:: PROMPT ::
The full set of entries, reproduced exactly, is the expected answer.

:: WORKING DATA ::
◇ ◇ ◇ ◇

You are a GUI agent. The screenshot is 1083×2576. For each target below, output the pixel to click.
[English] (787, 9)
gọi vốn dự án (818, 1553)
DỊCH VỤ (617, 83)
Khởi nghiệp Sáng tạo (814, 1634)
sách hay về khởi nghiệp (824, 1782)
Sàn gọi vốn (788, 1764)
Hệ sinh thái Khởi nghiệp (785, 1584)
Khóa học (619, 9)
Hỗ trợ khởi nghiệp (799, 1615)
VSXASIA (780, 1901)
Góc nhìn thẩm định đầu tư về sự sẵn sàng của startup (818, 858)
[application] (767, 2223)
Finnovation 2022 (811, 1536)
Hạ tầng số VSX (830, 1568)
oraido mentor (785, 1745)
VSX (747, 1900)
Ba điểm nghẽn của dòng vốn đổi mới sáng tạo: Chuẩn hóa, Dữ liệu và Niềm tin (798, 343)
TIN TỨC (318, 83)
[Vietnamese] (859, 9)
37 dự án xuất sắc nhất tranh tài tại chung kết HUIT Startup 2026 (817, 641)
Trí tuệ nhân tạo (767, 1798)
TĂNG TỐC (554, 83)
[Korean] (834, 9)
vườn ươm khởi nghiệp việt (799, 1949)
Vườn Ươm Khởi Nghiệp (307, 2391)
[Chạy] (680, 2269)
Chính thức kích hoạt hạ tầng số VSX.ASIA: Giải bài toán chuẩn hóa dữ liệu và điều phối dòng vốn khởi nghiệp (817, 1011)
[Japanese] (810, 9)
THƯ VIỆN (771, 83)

◇ ◇ ◇ ◇

:: WORKED SOLUTION ::
You are a GUI agent. The screenshot is 1083×2576. For each target below, output the pixel to click.
[English] (787, 9)
gọi vốn dự án (818, 1553)
DỊCH VỤ (617, 83)
Khởi nghiệp Sáng tạo (814, 1634)
sách hay về khởi nghiệp (824, 1782)
Sàn gọi vốn (788, 1764)
Hệ sinh thái Khởi nghiệp (785, 1584)
Khóa học (619, 9)
Hỗ trợ khởi nghiệp (799, 1615)
VSXASIA (780, 1901)
Góc nhìn thẩm định đầu tư về sự sẵn sàng của startup (818, 858)
[application] (767, 2223)
Finnovation 2022 (811, 1536)
Hạ tầng số VSX (830, 1568)
oraido mentor (785, 1745)
VSX (747, 1900)
Ba điểm nghẽn của dòng vốn đổi mới sáng tạo: Chuẩn hóa, Dữ liệu và Niềm tin (798, 343)
TIN TỨC (318, 83)
[Vietnamese] (859, 9)
37 dự án xuất sắc nhất tranh tài tại chung kết HUIT Startup 2026 (817, 641)
Trí tuệ nhân tạo (767, 1798)
TĂNG TỐC (554, 83)
[Korean] (834, 9)
vườn ươm khởi nghiệp việt (799, 1949)
Vườn Ươm Khởi Nghiệp (307, 2391)
[Chạy] (680, 2269)
Chính thức kích hoạt hạ tầng số VSX.ASIA: Giải bài toán chuẩn hóa dữ liệu và điều phối dòng vốn khởi nghiệp (817, 1011)
[Japanese] (810, 9)
THƯ VIỆN (771, 83)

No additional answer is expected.